On Monday, Fitch Ratings sliced Mattel’s long-term issuer default rating to BB from BBB- previously and cut its short-term issuer default rating and commercial paper program rating to B from F3; while dropping its senior unsecured nonguaranteed notes to BB-/RR5 from BBB-. The agency also assigned a BBB-/RR1 rating to Mattel's proposed $1.6 billion ABL revolving credit facility and gave the proposed $1 billion note issue a BB/RR4 rating. The outlook is negative.

Moody’s Investors Service meantime cut Mattel’s existing senior unsecured bond ratings on Monday to Ba3 from Baa3, lowered its rating for short-term issuance to Not Prime from Prime-3, assigned a Ba2 rating to the upcoming new bond deal, pegged its corporate family rating at Ba2 and its speculative grade liquidity rating at SGL-1. Moody’s called the outlook stable.

Those agencies joined Standard & Poor’s, which had first chopped Mattel’s ratings down to junk back on Oct. 27, when it pushed Mattel’s corporate credit rating down to BB from BBB- and lowered the issue-level rating on the company's senior unsecured debt to BB from BBB- previously.

S&P again cut the ratings on Monday, reducing its corporate credit rating to BB- from BB, with a negative outlook, and assigned the upcoming bond deal a BB- issue-level rating.

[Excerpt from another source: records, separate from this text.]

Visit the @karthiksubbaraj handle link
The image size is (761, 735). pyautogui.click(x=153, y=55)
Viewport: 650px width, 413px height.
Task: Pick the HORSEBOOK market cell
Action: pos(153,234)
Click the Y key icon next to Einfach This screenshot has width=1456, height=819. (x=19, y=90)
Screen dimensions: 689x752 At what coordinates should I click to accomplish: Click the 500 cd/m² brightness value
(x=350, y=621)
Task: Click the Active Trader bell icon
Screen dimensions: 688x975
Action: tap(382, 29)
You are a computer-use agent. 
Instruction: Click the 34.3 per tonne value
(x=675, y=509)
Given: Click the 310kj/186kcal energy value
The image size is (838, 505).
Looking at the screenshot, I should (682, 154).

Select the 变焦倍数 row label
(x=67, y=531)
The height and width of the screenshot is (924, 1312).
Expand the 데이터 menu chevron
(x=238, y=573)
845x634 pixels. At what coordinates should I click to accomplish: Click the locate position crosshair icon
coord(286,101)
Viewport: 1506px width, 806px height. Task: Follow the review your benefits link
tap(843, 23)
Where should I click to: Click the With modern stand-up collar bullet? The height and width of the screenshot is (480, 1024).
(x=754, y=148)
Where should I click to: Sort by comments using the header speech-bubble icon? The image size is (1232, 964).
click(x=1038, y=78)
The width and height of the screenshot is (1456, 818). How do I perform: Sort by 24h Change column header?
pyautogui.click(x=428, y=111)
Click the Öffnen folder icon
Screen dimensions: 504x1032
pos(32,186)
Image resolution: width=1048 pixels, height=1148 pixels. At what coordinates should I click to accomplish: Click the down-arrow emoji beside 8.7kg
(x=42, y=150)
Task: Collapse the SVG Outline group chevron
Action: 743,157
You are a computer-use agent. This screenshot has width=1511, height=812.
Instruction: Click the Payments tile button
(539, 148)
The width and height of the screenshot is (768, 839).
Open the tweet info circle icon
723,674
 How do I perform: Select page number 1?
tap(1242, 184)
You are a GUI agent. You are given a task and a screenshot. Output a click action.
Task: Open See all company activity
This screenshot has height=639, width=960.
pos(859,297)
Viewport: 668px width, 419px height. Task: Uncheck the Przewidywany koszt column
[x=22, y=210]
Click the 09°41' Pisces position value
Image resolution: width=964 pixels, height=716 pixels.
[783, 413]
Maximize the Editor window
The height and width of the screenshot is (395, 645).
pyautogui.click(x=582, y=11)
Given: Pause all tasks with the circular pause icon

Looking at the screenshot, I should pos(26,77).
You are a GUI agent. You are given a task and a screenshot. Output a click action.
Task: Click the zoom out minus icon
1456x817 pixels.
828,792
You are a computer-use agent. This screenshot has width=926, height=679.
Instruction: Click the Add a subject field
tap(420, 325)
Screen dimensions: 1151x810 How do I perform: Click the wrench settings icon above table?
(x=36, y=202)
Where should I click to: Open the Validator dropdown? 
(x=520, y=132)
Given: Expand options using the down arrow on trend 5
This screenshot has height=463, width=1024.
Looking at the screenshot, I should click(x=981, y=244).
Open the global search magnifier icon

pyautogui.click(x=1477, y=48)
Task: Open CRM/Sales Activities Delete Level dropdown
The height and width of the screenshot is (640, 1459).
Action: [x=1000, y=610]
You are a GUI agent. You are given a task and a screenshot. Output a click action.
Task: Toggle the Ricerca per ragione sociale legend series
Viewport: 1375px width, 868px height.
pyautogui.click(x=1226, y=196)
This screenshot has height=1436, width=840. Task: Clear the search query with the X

CenturyLink surge continues

On the upside, CenturyLink’s bonds were seen better for a second straight session.

A trader saw the Monroe, La.-based wireline telecom operator’s 6.45% notes due 2021 gained ¾ point, ending at 100 3/8 bid, with over $11 million having traded.

Its 7½% notes due 2024 gained 1½ points to finish at 99 bid, on top of the 1-point gain in those notes seen on Monday. Tuesday volume was around $10 million.

The bonds improved against the backdrop of CenturyLink’s Monday announcement that it had signed a big five-year contract with the Commonwealth of Pennsylvania to provide data networking products to the state’s agencies, commissions, councils, bureaus, authorities and boards. As part of the terms of the contract, CenturyLink is collaborating with Comcast Business to provide high-performance network services and last-mile connectivity to end users.

CenturyLink said that “this is another phase in service delivery associated with the contract award announced in September.”

Cal Res sizzles as crude fizzles

A trader saw California Resources Corp.’s 8% notes due 2022 up ½ point at 77¾ bid, “on really good volume” of over $16 million.

The Los Angeles-based oil and natural gas exploration and production company’s issue – widely considered a representative sector bellwether credit – firmed even as crude oil prices were retreating for the first time after three straight days of gains.

January-delivery West Texas Intermediate crude, the key domestic grade, fell by 85 cents per barrel in New York Mercantile Exchange dealings Tuesday, settling at $57.14.

February-delivery North Sea Brent crude, the main international grade, gave up early gains that had pushed it above $65 for the first time in many months, to finish London futures trading at $63.34, a loss of $1.35 per barrel on the day.